▸ **YOUR OBJECTIVE**
Your answer should consist only of the lines below from the one with "Previous (20, 187)" through the one with "Hatalar ve Çözümler (890, 1182)", copied exactly.

=== DATA FOR THIS EXERCISE ===

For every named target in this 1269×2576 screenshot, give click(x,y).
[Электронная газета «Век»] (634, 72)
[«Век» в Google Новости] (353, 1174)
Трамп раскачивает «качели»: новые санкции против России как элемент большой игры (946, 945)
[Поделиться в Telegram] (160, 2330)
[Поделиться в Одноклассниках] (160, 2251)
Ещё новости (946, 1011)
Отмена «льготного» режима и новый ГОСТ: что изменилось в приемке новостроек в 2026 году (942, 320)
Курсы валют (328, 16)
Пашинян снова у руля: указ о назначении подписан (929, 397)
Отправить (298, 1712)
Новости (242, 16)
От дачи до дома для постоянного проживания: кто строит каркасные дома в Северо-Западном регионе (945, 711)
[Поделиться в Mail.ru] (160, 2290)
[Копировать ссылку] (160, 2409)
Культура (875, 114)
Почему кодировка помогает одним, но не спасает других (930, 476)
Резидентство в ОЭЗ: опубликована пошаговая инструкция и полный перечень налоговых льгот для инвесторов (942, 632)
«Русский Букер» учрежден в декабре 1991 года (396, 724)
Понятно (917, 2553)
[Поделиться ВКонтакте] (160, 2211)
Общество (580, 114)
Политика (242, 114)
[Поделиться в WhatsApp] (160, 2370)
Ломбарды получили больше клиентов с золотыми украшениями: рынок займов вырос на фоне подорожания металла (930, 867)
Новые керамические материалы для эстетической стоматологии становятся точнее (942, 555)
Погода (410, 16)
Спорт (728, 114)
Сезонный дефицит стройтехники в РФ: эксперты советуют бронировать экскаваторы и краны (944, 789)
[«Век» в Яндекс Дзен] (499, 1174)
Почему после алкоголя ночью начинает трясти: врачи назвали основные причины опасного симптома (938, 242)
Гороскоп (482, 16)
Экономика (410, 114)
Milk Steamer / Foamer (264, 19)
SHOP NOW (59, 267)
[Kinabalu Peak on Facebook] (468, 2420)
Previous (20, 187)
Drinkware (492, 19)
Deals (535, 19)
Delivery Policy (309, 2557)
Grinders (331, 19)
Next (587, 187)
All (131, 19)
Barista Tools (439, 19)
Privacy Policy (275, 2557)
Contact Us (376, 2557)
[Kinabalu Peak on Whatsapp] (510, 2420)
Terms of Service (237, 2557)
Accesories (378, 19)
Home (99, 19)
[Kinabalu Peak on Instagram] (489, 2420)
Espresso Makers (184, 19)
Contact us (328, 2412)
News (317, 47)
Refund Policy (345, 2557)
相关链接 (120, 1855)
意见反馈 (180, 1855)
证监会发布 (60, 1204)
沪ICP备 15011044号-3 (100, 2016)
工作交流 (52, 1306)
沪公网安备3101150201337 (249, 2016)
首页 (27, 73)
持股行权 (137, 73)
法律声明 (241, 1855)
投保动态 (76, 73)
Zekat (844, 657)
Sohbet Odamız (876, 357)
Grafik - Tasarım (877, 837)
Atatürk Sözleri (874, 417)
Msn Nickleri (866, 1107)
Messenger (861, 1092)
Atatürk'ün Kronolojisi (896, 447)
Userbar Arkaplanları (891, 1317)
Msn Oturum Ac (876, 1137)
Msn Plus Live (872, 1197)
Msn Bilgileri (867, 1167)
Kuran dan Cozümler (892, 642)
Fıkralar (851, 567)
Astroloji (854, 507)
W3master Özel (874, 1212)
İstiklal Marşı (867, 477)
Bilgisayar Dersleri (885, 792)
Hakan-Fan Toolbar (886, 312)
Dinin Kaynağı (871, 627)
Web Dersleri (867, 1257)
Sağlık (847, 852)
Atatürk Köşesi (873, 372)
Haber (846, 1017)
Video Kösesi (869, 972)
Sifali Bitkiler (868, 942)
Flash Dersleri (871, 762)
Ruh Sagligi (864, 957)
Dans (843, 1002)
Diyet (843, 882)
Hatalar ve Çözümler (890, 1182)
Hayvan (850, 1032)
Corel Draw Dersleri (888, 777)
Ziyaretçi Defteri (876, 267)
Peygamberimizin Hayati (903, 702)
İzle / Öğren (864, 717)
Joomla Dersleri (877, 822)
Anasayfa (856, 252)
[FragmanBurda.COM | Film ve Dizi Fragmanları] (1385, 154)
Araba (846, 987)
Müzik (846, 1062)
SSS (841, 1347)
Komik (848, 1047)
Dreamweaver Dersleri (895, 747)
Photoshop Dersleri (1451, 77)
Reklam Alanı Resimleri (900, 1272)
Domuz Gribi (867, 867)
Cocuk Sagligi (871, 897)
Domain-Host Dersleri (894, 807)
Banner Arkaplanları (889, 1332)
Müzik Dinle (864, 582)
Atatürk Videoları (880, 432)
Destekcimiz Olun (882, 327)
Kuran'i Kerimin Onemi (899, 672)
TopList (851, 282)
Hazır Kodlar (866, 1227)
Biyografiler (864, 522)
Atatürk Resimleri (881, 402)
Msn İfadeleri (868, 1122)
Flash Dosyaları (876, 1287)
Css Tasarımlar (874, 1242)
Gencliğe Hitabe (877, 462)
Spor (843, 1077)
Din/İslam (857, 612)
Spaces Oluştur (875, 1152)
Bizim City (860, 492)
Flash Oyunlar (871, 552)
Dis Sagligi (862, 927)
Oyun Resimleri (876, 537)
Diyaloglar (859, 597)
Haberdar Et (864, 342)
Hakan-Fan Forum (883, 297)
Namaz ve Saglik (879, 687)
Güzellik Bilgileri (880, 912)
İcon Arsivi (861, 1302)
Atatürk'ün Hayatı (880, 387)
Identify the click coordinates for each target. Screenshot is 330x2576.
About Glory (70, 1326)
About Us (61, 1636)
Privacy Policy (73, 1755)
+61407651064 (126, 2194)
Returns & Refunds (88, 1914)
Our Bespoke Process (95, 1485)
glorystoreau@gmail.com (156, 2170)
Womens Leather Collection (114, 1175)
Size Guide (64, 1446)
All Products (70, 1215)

===

▸ **YOUR SOLUTION**
Previous (20, 187)
Drinkware (492, 19)
Deals (535, 19)
Delivery Policy (309, 2557)
Grinders (331, 19)
Next (587, 187)
All (131, 19)
Barista Tools (439, 19)
Privacy Policy (275, 2557)
Contact Us (376, 2557)
[Kinabalu Peak on Whatsapp] (510, 2420)
Terms of Service (237, 2557)
Accesories (378, 19)
Home (99, 19)
[Kinabalu Peak on Instagram] (489, 2420)
Espresso Makers (184, 19)
Contact us (328, 2412)
News (317, 47)
Refund Policy (345, 2557)
相关链接 (120, 1855)
意见反馈 (180, 1855)
证监会发布 (60, 1204)
沪ICP备 15011044号-3 (100, 2016)
工作交流 (52, 1306)
沪公网安备3101150201337 (249, 2016)
首页 (27, 73)
持股行权 (137, 73)
法律声明 (241, 1855)
投保动态 (76, 73)
Zekat (844, 657)
Sohbet Odamız (876, 357)
Grafik - Tasarım (877, 837)
Atatürk Sözleri (874, 417)
Msn Nickleri (866, 1107)
Messenger (861, 1092)
Atatürk'ün Kronolojisi (896, 447)
Userbar Arkaplanları (891, 1317)
Msn Oturum Ac (876, 1137)
Msn Plus Live (872, 1197)
Msn Bilgileri (867, 1167)
Kuran dan Cozümler (892, 642)
Fıkralar (851, 567)
Astroloji (854, 507)
W3master Özel (874, 1212)
İstiklal Marşı (867, 477)
Bilgisayar Dersleri (885, 792)
Hakan-Fan Toolbar (886, 312)
Dinin Kaynağı (871, 627)
Web Dersleri (867, 1257)
Sağlık (847, 852)
Atatürk Köşesi (873, 372)
Haber (846, 1017)
Video Kösesi (869, 972)
Sifali Bitkiler (868, 942)
Flash Dersleri (871, 762)
Ruh Sagligi (864, 957)
Dans (843, 1002)
Diyet (843, 882)
Hatalar ve Çözümler (890, 1182)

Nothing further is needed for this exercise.